Available records –
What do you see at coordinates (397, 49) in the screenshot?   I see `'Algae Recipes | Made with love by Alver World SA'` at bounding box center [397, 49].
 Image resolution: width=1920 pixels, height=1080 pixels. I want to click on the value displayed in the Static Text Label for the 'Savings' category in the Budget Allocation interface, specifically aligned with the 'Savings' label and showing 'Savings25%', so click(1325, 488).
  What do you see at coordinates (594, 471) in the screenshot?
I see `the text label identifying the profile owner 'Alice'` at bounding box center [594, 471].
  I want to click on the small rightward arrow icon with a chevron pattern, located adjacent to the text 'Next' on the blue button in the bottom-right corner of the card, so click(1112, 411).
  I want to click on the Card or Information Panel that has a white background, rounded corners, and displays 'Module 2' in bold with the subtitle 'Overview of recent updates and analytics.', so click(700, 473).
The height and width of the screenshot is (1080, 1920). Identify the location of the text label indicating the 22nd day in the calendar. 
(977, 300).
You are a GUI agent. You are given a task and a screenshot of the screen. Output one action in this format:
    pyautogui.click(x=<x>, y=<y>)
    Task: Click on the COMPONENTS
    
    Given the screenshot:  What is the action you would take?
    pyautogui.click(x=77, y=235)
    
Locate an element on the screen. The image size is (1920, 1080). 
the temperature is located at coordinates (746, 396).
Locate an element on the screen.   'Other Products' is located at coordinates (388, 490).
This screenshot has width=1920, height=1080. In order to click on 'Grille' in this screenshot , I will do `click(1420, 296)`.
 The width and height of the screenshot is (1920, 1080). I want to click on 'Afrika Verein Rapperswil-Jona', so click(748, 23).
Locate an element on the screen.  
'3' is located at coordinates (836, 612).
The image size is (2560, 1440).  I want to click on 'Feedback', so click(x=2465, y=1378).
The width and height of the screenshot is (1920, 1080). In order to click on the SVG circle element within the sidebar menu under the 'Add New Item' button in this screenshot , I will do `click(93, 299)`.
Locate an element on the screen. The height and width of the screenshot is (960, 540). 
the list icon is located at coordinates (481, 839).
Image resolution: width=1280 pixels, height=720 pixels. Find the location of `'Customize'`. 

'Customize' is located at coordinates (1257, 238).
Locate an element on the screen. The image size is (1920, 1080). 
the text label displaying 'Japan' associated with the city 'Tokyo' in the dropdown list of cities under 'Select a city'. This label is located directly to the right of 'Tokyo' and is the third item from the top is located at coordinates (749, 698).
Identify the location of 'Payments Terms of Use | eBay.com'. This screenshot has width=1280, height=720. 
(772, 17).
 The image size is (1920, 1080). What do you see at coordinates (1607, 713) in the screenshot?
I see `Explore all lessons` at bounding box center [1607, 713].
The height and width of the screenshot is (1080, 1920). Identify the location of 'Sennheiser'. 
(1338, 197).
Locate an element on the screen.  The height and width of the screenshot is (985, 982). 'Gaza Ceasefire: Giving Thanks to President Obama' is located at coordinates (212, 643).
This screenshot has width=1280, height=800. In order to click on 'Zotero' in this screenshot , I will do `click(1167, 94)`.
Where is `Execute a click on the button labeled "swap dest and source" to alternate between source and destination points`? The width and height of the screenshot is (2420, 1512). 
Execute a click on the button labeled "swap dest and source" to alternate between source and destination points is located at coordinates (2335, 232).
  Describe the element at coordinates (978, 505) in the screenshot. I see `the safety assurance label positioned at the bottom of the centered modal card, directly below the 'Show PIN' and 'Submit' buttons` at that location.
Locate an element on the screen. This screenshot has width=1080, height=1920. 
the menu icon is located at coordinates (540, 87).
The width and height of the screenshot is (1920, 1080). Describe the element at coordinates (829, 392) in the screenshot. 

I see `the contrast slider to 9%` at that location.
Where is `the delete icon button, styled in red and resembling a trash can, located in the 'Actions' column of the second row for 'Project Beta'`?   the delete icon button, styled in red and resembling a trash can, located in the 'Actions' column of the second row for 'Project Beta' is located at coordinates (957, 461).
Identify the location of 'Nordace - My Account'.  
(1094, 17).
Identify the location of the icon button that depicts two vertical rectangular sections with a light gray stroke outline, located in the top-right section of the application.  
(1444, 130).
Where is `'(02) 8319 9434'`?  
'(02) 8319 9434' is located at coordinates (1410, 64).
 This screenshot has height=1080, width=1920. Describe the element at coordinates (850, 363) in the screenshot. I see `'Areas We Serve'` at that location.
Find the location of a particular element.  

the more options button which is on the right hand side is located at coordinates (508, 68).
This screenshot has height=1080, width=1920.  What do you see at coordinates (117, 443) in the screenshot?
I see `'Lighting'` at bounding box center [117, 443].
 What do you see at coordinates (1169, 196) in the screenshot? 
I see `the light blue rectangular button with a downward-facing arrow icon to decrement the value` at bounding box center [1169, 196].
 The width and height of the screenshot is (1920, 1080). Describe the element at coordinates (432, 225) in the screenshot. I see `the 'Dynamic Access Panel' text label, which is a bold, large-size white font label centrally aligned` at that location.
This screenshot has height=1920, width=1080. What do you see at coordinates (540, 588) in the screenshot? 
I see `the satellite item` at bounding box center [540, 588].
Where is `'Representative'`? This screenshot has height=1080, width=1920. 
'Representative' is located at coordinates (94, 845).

Set problem – Render the material from the line containing "392) in the screenshot." through the line containing "(1444, 130).", both included, as a two-column CSV with the headers input and output. Give one row for each text and its answer, with each in a single quoted field and every line break replaced by a space.

Result of this task –
input,output
"The width and height of the screenshot is (1920, 1080). Describe the element at coordinates (829, 392) in the screenshot.","I see `the contrast slider to 9%` at that location."
"Where is `the delete icon button, styled in red and resembling a trash can, located in the 'Actions' column of the second row for 'Project Beta'`?","the delete icon button, styled in red and resembling a trash can, located in the 'Actions' column of the second row for 'Project Beta' is located at coordinates (957, 461)."
"Identify the location of 'Nordace - My Account'.","(1094, 17)."
"Identify the location of the icon button that depicts two vertical rectangular sections with a light gray stroke outline, located in the top-right section of the application.","(1444, 130)."